## WHAT YOU NEED TO DO
1. In the pump description, what name is given to the movement that draws the diaphragm back?
2. Revise the pump description by rewriting the stretch from "DIAPHRGM PUMPS DESCRIPTION" through "to the pump." with "compressed air" changed to "pressurized gas".

::: PAGE EXTRACT

DIAPHRGM PUMPS DESCRIPTION
This invention relates to positive displacement airpowered diaphragm pumps,. Such pumps apply compressed air to one side of a diaphragm so as to transmit the pressure of the air to fluid on the other side of the diaphragm. Diaphragm movement effects positive displacement of the fluid at a pressure substantially equal to the pressure of the motive air. However if the pump is to be self-priming means must be provided for drawing the diaphragm back for a repeat pumping stroke. This drawing back movement of the diaphragm is referred to herein as the return stroke, and must be capable of drawing a substantial head of fluid from a source to the pump.
One prior proposed air powered diaphragm pump comprises two diaphragms each associated with its own pumping chamber for fluid to be pumped and its own air chamber for compressed air. The diaphragms are interconnected by a shaft passing through the two air chambers, and valving ensures that compressed air is supplied to and exhausted from the two air chambers alternately. Thus when one of the air chambers is supplied with compressed air the other is exhausted, and the diaphragm associated with the pressurized air chamber effects its pumping stroke. This diaphragm movement is transmitted via the shaft to the other
diaphragm so as to cause it to effect its return stroke and draw more fluid from the source. Such a pump is referred to herein for convenience as a back-to-back pump, as it consists of two single acting diaphragm pumps mounted back to back and having the diaphragms interconnected so as to move only in unison. It is essentially a double-acting pump, as the diaphragms effect their pumping strokes alternately. It has, however, certain limitations and disadvantages as will be apparent below.

::::::
::: SOURCE EXCERPT

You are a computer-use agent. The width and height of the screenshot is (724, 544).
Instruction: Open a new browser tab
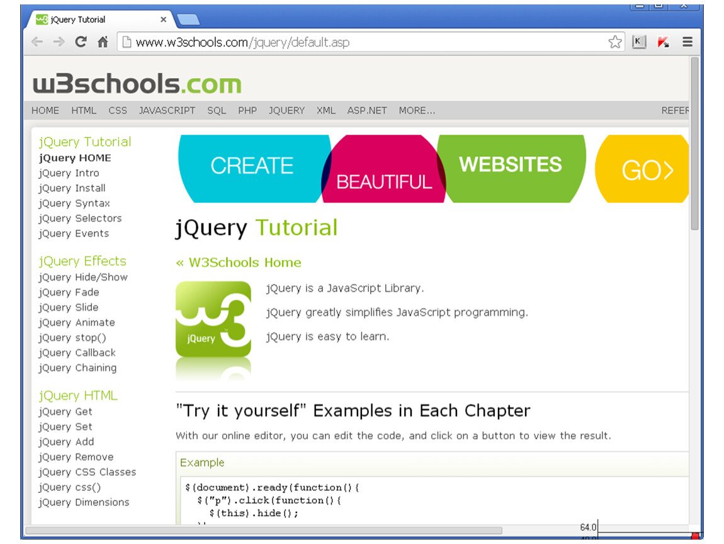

::::::

## RESPONSES
1. The return stroke.

2.
DIAPHRGM PUMPS DESCRIPTION
This invention relates to positive displacement airpowered diaphragm pumps,. Such pumps apply pressurized gas to one side of a diaphragm so as to transmit the pressure of the air to fluid on the other side of the diaphragm. Diaphragm movement effects positive displacement of the fluid at a pressure substantially equal to the pressure of the motive air. However if the pump is to be self-priming means must be provided for drawing the diaphragm back for a repeat pumping stroke. This drawing back movement of the diaphragm is referred to herein as the return stroke, and must be capable of drawing a substantial head of fluid from a source to the pump.